ISLAMABAD, July 27: Operations of the clean development mechanism cell of the Ministry of Climate Change have come to a standstill after services of its staff were terminated.

The cell, on the fifth floor of a government building, gives a deserted look with stacks and stacks of files but no technical staff to go through them.

On July 1, 2012, the ministry ended contracts of the eight specialists in the field of carbon credits working in the cell.
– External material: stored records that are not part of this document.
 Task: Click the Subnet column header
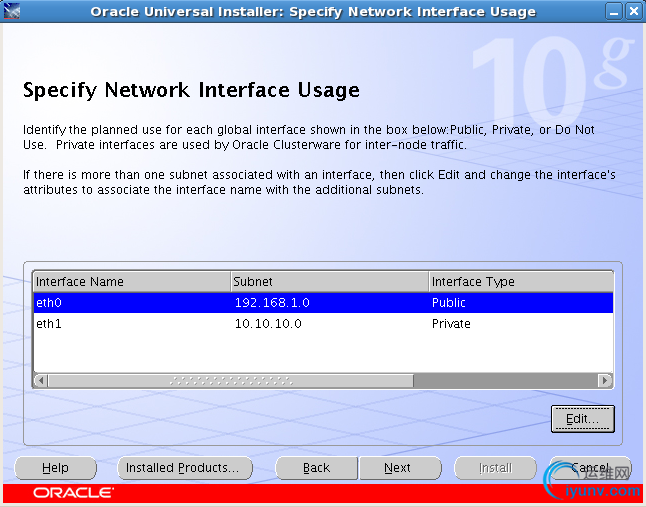coord(328,282)
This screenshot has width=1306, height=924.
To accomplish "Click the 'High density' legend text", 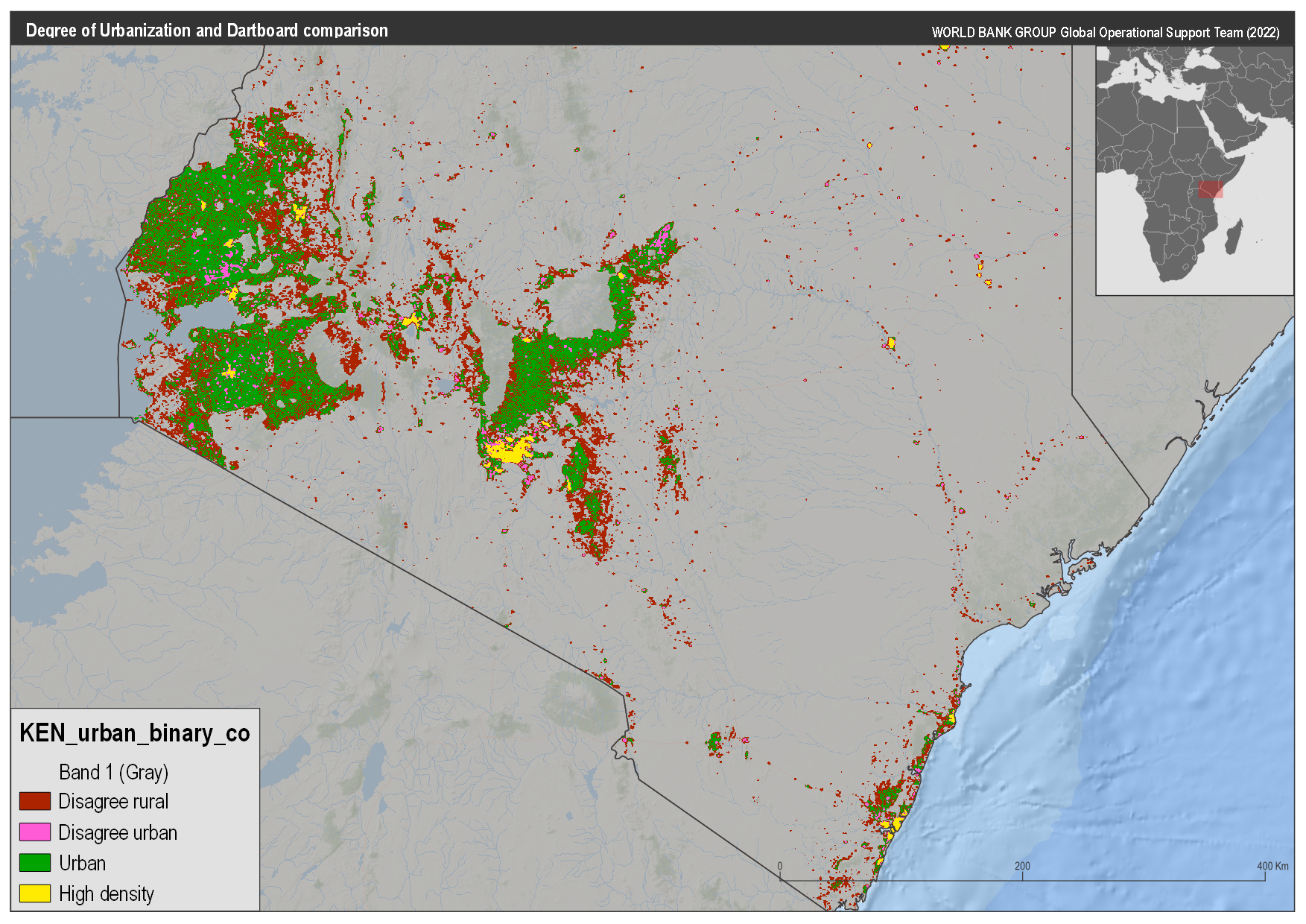I will (106, 895).
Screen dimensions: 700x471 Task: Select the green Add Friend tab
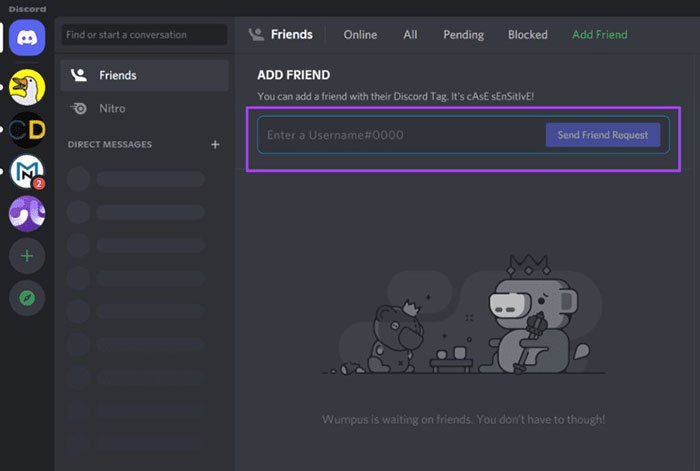[599, 35]
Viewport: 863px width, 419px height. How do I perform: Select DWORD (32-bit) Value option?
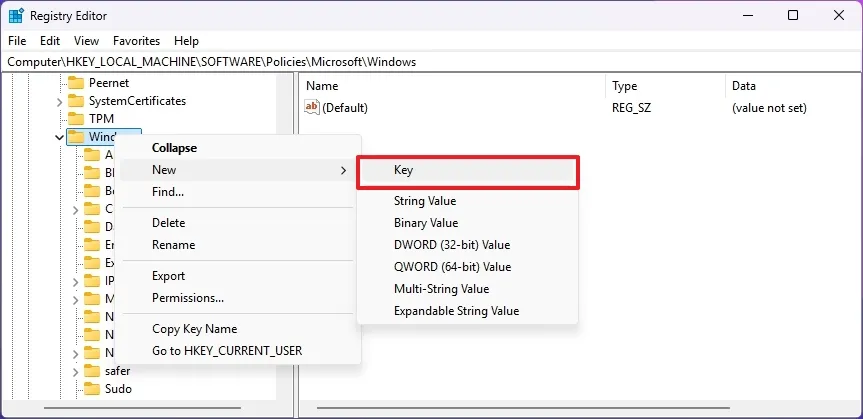click(x=452, y=245)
The employees had gone nine months without salaries but were paid a few days before their services were ended.

The termination, according to officials in the ministry, had come at a bad time especially when Pakistan had till December 31, 2012, to register as many projects with the United Nations Frame Convention on Climate Change (UNFCCC) to earn maximum carbon credits.

“It is a panic situation for both the ministry and the private companies who had been running around to make the cell work and get projects registered,” said a senior environmentalist in the Ministry of Climate Change, explaining how in desperate measures the new ministry was phoning the laid off of CDM staff to return to office to get basic paperwork done.

Besides spreading awareness about the international carbon markets, the cell had been providing necessary support to stakeholders (in reducing Green House gasses) by identifying, developing, marketing and managing of CDM projects for companies generating power, working in renewable energy solutions, weaving mills and solid waste disposal to mention some.

It has helped Pakistan generate money by reducing carbon emissions into the atmosphere.

“The ministry is in the process of hiring again but there is very little time — at least three to four months for advertising, evaluation, short listing followed by tests and interviews — that too on a fast track basis that is less likely,” the official said, elaborating how at least two to three projects were landing at the CDM cell for registration with the UNFCCC on a daily basis.

With nearly 50 projects approved by the CDM cell for registration with UNFCCC, there were 11 new projects waiting approval of the Ministry of Climate Change, including five wind power generation programmes (that once approved before December 2012) would fetch Pakistan 20 million Euros over the next 10 years.

Karachi-based Arif Alam, who is a CDM consultant in a private company Axis Environmental Services, explained why meeting the deadline was important as he gave reasons to hustle.

“There is news that the date to register projects has been extended from December 31, 2012, to the 2020.

But the extension comes with the condition that countries failing to register before December 31 will not be permitted to trade carbon credits in the European Union which is the most lucrative market,” the consultant said.

When Director General Ministry of Climate Change Jawed Ali Khan was asked to comment on how soon the cell would become operational again, he said: “We are trying to deal with the situation.

The staff had to be sent home because they were irregularly hired.

However, we are keeping the ball rolling. There is a meeting next week in the ministry to analyse the 11 new projects for registration.”

He asserted that there was no way that the ministry was letting the CM cell close down.